The Single IgG IL-1–Related Receptor Controls TLR Responses in Differentiated Human Intestinal Epithelial Cells

Abstract

Intestinal epithelial cells (IECs) are constantly exposed to enteric microbes. Although IECs express TLRs that recognize bacterial products, the activation of these TLRs is strictly controlled through poorly understood mechanisms, producing a state of hyporesponsiveness and preventing unwanted inflammation. The single IgG IL-1-related receptor (Sigirr) is a negative regulator of TLRs that is expressed by IECs and was recently shown to inhibit experimental colitis. However, the importance of Sigirr in IEC hyporesponsiveness and its distribution within the human colon is unknown. In this study, we investigated the role of Sigirr in regulating epithelial-specific TLR responses and characterized its expression in colonic biopsy specimens. Transformed and nontransformed human IECs were cultured as monolayers. Transient gene silencing and stable overexpression of Sigirr was performed to assess innate IEC responses. Sigirr expression in human colonic biopsy specimens was examined by immunohistochemistry.

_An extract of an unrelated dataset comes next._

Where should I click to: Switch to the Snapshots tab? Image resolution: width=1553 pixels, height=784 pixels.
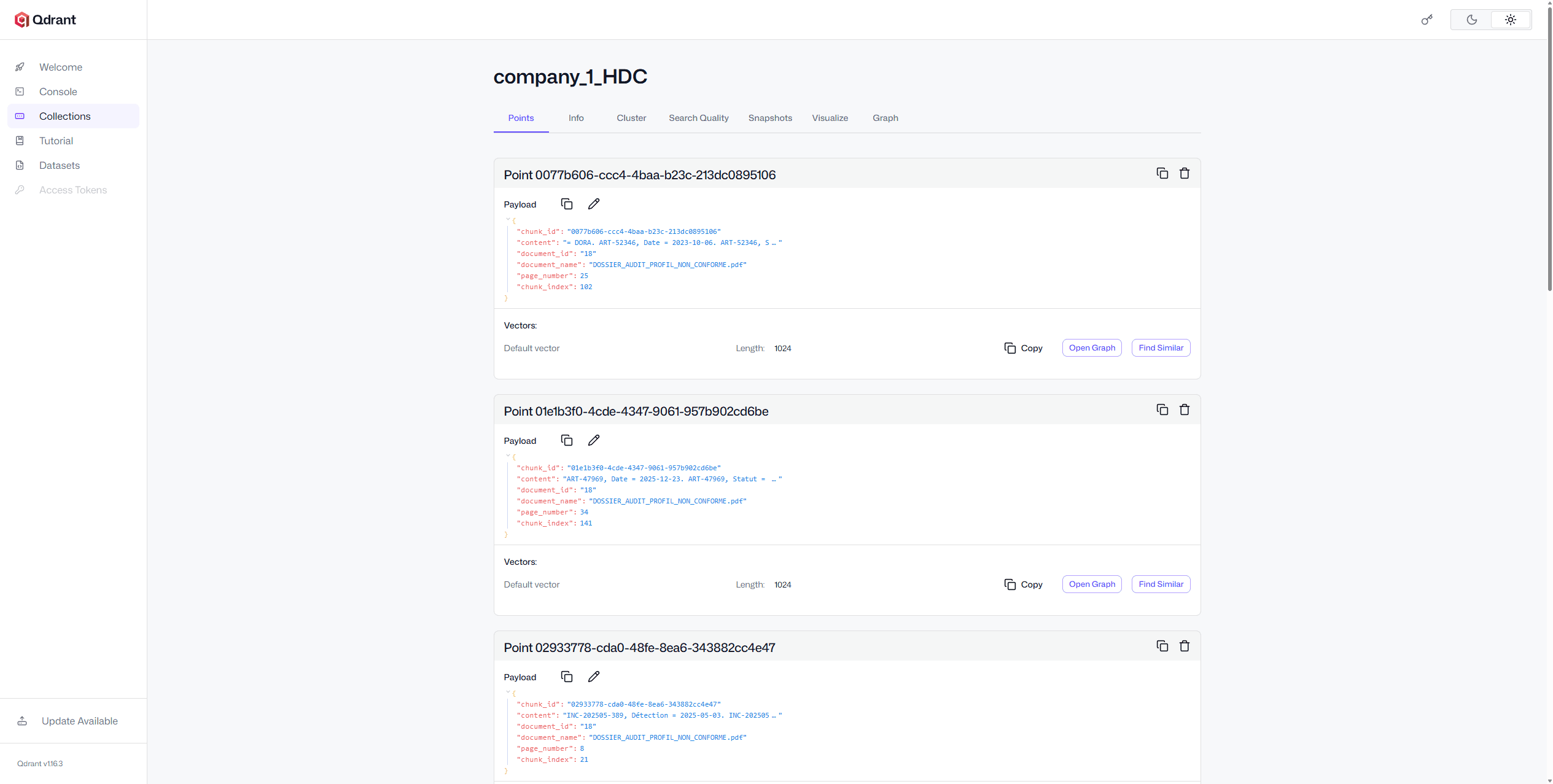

Bacterial infection of IECs and exposure to flagellin transiently decreased Sigirr protein expression, concurrent with secretion of the neutrophil chemokine IL-8. Sigirr gene silencing augmented chemokine responses to bacterial flagellin, Pam3Cys, and the cytokine IL-1beta. Conversely, stable overexpression of Sigirr diminished NF-kappaB-mediated IL-8 responses to TLR ligands. We also found that Sigirr expression increased as IECs differentiated in culture. This observation was confirmed in biopsy sections, in which Sigirr expression within colonic crypts was prominent in IECs at the apex and diminished at the base. Our findings show that Sigirr broadly regulates innate responses in differentiated human IECs; therefore, it may modulate epithelial involvement in infectious and inflammatory bowel diseases.